## TEXTAUSSCHNITT

Wenn im irakischen Samarra eine Moschee gesprengt wird und danach tausende Sunniten angegriffen werden, wenn in Dänemark eine Karikatur erscheint und dann weltweit Moslems demonstrieren, wenn in Palästina die Hamas um ihre Finanzierung pokert, dann hat immer ein Land die Hände mit im Spiel – der Iran. Natürlich können die Machthaber in Teheran all diese Prozesse nicht steuern, aber sie können mitreden und anheizen und sie tun das auch.

Dennoch klingt es kindisch, wenn der Iran Schurkenstaat genannt wird. Dämonisierung hat keinen Sinn, Verharmlosung aber auch nicht. Manche glauben, Präsident Ahmadinedschad sei nur ein Verrückter, hinter ihm stünden vernünftige Kräfte, mit denen sich verhandeln lässt. Aber das ist bloß eine Hoffnung, die mal genährt wird, wie jetzt durch iranisch-russische Verhandlungen, dann wieder enttäuscht. Denn verglichen mit den Machtstrukturen in Teheran, war der Kreml zu Sowjetzeiten ein Big- Brother-Container. Es bleibt also nichts anderes übrig, als die Politik des Iran an den Taten zu messen und die Worte des Präsidenten ernst zu nehmen.

Bisher steht der Westen recht hilflos da. Offenbar lässt Ahmadinedschad sich mit Belohnung und Strafe nicht packen. Dafür ist das Spiel, das er spielt, schon zu groß und zu anspruchsvoll. Allerdings ist sein Spiel auch für ihn hochriskant. Immerhin bewegt er sich auf vier Feldern zugleich. Er begründet seinen atomaren Anspruch, nach Südafrika oder Brasilien schielend, mit dem Recht der Dritten Welt auf gleiche Bewaffnung. Im Inneren appelliert er an den iranischen Nationalstolz. Die gesamte islamische Welt versucht er mit dem Hass auf den Westen und auf Israel zu einen. Im Irak spielt er die Schutzmacht der Schiiten im Konflikt mit den Sunniten und demonstriert den Amerikanern so ihre Grenzen.

Diese vier Strategien des Mahmud Ahmadinedschad sind unvereinbar. Man kann nicht Muslime aufeinander hetzen und dabei panislamische Propaganda treiben. Man kann auch nicht mit der Atombombe den nationalenRuhm mehren wollen und dann den Beifall anderer Entwicklungsländer erwarten. Solche Widersprüche lassen sich nur durch hohes Tempo, starke Hitze und ein klares Feindbild verschleiern.

## AUFGABEN
1. Bearbeite in den Zeilen unten alles von "Open the Category dropdown" bis hinunter zu "click(x=222, y=97)": Ersetze "Category" durch "Region" und gib diesen Abschnitt sonst unverändert wieder.
2. Setze den Textausschnitt über die Politik des Iran unter Ahmadinedschad im Anschluss an seinen letzten Satz fort.

## VORLIEGENDE ZEILEN
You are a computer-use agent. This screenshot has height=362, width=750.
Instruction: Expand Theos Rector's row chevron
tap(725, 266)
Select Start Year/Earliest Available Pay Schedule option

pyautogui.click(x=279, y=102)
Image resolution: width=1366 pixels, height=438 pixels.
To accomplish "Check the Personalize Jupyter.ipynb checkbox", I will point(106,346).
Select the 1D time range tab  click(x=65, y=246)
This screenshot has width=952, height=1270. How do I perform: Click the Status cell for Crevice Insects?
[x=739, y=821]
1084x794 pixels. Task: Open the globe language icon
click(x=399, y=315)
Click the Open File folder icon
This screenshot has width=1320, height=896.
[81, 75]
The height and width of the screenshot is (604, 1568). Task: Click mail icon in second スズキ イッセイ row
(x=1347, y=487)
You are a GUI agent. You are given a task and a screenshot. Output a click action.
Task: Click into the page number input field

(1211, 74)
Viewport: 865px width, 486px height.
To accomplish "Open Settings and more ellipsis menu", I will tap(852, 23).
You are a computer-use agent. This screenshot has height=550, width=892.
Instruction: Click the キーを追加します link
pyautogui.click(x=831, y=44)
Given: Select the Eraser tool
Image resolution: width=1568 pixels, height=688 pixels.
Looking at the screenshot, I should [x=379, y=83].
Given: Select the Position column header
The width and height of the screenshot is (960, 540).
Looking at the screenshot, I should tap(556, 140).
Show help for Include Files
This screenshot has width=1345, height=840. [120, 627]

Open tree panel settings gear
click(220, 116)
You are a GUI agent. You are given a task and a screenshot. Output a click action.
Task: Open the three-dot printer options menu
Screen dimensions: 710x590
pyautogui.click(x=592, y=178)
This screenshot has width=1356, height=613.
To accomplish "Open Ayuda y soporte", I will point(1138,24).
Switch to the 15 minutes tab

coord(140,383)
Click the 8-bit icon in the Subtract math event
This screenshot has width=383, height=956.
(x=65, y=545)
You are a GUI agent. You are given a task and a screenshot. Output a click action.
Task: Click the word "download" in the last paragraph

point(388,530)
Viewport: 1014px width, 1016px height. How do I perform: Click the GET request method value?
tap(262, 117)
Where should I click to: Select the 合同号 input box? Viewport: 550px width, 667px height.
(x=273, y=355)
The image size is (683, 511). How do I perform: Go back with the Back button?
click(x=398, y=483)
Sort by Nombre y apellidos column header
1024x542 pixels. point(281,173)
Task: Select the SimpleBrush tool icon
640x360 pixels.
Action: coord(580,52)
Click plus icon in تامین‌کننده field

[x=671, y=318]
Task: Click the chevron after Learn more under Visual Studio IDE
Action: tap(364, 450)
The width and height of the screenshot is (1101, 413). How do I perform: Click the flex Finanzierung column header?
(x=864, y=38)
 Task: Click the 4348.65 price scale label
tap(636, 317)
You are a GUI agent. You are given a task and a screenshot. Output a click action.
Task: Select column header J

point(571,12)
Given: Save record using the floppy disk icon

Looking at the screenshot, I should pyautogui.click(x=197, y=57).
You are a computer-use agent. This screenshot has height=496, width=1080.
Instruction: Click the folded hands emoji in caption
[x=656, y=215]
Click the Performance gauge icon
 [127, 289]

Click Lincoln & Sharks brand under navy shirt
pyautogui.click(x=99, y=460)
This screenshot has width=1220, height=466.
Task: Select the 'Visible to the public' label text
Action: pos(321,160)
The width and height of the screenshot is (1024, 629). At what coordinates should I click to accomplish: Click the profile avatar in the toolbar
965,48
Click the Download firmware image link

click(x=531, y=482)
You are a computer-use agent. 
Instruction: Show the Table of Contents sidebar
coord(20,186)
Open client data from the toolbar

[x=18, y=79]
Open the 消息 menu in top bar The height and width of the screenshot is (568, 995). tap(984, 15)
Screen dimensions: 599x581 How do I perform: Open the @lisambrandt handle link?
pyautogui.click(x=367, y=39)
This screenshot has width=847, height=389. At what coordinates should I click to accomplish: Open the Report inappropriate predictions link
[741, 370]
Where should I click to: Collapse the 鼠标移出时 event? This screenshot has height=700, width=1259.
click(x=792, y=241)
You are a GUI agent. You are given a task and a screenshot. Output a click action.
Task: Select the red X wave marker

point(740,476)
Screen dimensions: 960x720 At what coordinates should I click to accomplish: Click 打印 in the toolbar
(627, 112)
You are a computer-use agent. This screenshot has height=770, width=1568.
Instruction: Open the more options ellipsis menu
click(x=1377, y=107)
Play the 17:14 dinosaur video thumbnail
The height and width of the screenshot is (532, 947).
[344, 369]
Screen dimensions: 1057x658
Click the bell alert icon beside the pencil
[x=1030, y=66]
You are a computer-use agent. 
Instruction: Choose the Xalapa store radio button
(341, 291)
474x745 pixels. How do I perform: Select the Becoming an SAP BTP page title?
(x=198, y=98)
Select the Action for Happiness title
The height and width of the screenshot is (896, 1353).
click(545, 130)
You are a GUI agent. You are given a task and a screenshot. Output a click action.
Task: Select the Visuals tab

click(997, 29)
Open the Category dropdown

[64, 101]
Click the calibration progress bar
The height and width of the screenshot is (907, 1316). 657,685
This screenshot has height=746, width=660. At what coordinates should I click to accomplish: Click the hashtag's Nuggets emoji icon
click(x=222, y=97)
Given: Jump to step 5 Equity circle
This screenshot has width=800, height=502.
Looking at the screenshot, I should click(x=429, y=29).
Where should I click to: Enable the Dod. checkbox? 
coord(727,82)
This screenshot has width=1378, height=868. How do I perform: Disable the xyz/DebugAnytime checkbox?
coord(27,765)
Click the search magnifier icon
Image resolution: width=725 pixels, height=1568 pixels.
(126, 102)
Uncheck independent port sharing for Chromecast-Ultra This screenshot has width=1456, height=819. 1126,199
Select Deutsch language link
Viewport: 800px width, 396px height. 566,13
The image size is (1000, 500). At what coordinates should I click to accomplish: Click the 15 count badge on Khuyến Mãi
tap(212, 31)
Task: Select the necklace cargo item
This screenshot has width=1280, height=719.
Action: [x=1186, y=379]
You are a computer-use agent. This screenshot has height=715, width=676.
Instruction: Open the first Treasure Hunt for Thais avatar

## ANTWORTEN
1.
Open the Region dropdown

[64, 101]
Click the calibration progress bar
The height and width of the screenshot is (907, 1316). 657,685
This screenshot has height=746, width=660. At what coordinates should I click to accomplish: Click the hashtag's Nuggets emoji icon
click(x=222, y=97)

2.
An dieser Stelle liegt die Schwäche der iranischen Politik, hier müsste eine Gegenstrategie des Westens ansetzen. Er könnte den Entwicklungsländern etwa beim Welthandel und bei den Klimaverhandlungen entgegenkommen. Er könnte eigene atomare Abrüstung forcieren. Donald Rumsfeld könnte endlich zurücktreten. Auch ein Nicht-Angriffspakt mit dem Iran ließe sich denken. Alles, was dazu dient, das Spiel der Iraner zu verwirren, sollte erlaubt sein, mit Ausnahme der Kernforderungen: keine Bombe, keine Vernichtungsdrohungen gegen Israel.

Bislang jedoch mangelt es uns dazu an Fantasie und Kraft. Die einen wollen die nukleare Bewaffnung des Iran hinnehmen, die anderen halluzinieren sich eine militärische Option herbei. Die gibt es vielleicht technisch, doch hätte sie so viele Nebenwirkungen, dass sie bei Amerikanern und Israelis mehr Ängste auslöst als bei den Iranern.

Vor sechs Wochen schauten alle auf den Sieg der Hamas, vor zwei Wochen auf den Karikaturenstreit. Heute bewegt uns der mögliche Bürgerkrieg im Irak. Und morgen? Der wichtigste Schlüssel für all diese Konflikte liegt im Iran. Fantasie an die Macht! (Kommentar aus dem Tagesspiegel vom 27. Feb. 2006)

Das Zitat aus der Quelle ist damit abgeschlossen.